BEGIN Data to use
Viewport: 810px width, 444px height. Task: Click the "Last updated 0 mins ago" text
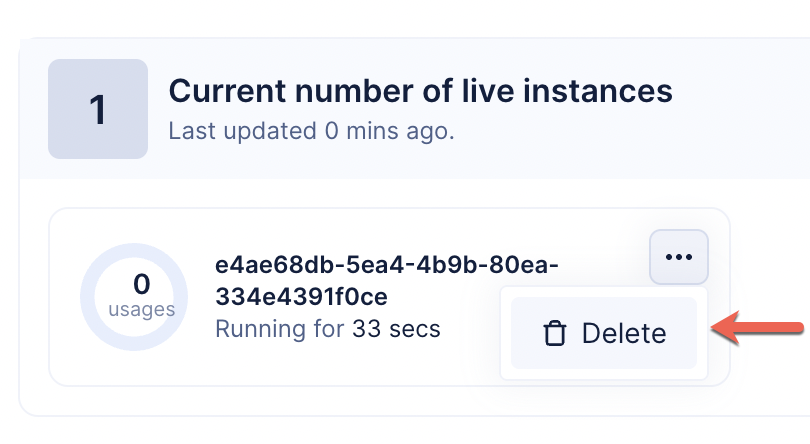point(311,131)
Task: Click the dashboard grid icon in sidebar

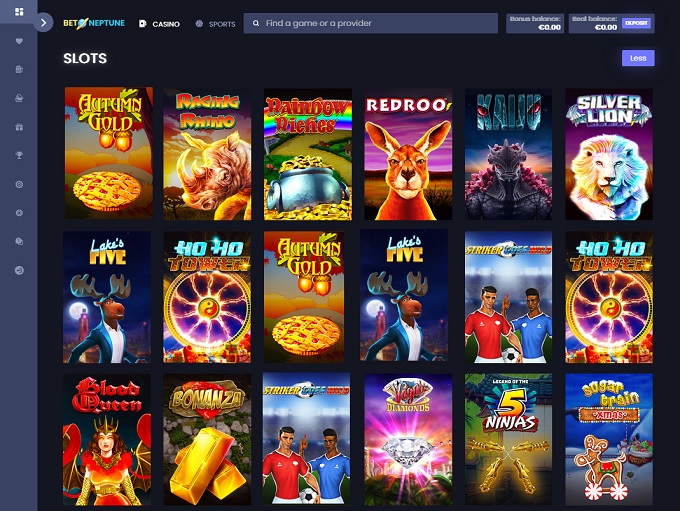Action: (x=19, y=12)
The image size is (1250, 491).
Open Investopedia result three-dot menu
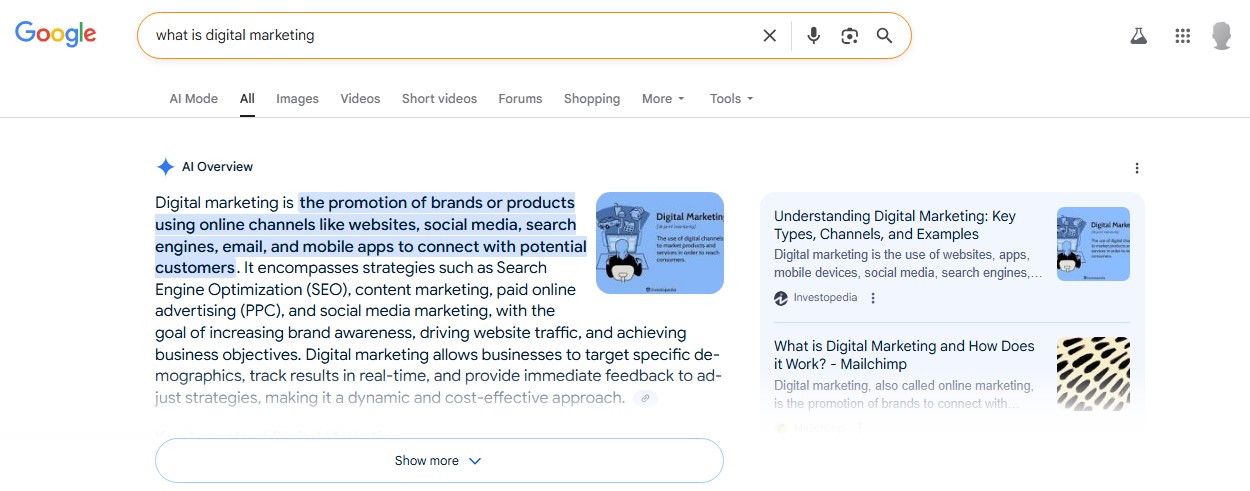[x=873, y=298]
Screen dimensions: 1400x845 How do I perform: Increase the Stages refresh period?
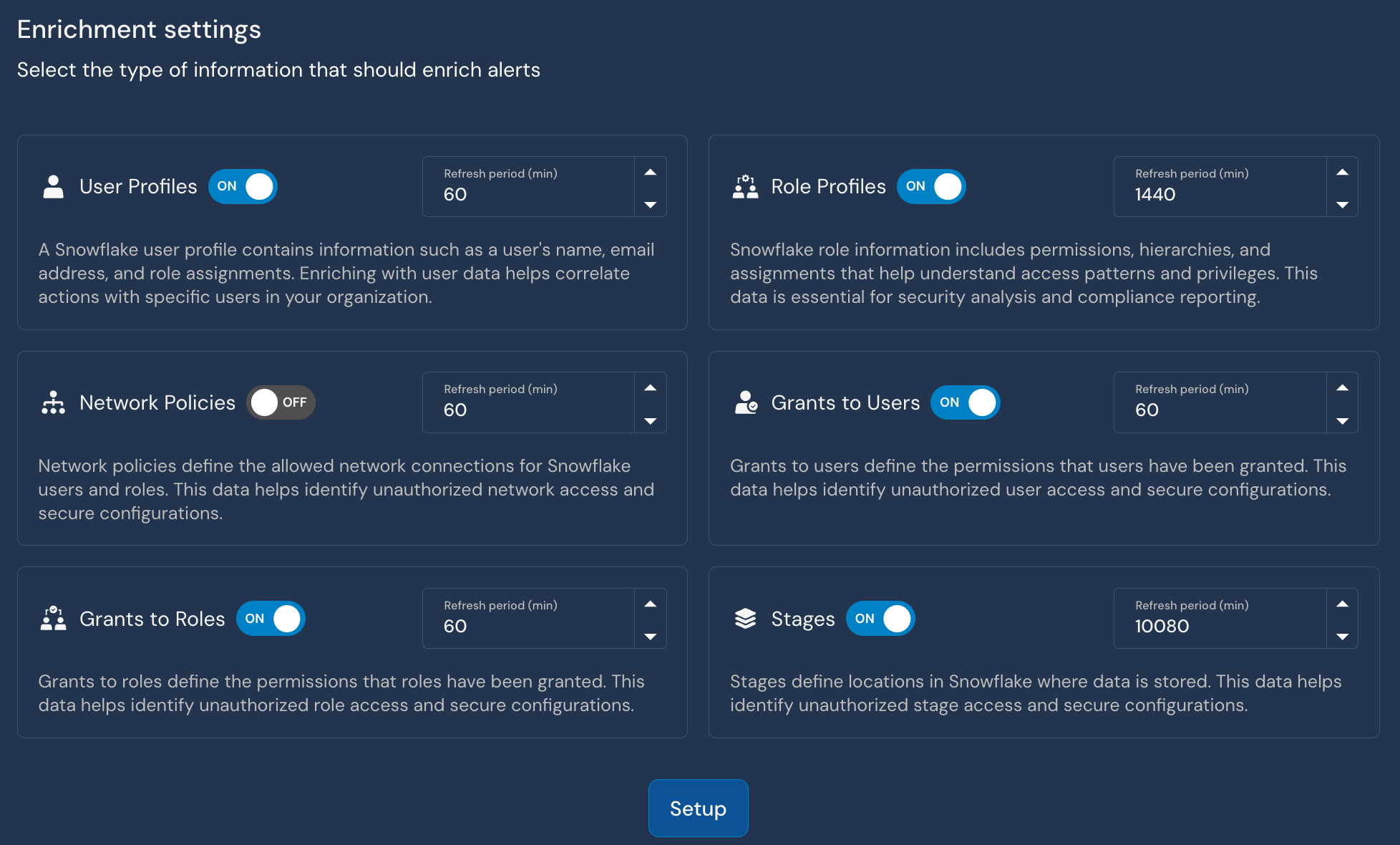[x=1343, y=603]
END Data to use
From the line containing "Screen dimensions: 1400x845" to the last line of the entries, output every line exactly as written, but leave out the pictures.

Response area.
Screen dimensions: 1400x845 How do I perform: Increase the Stages refresh period?
[x=1343, y=603]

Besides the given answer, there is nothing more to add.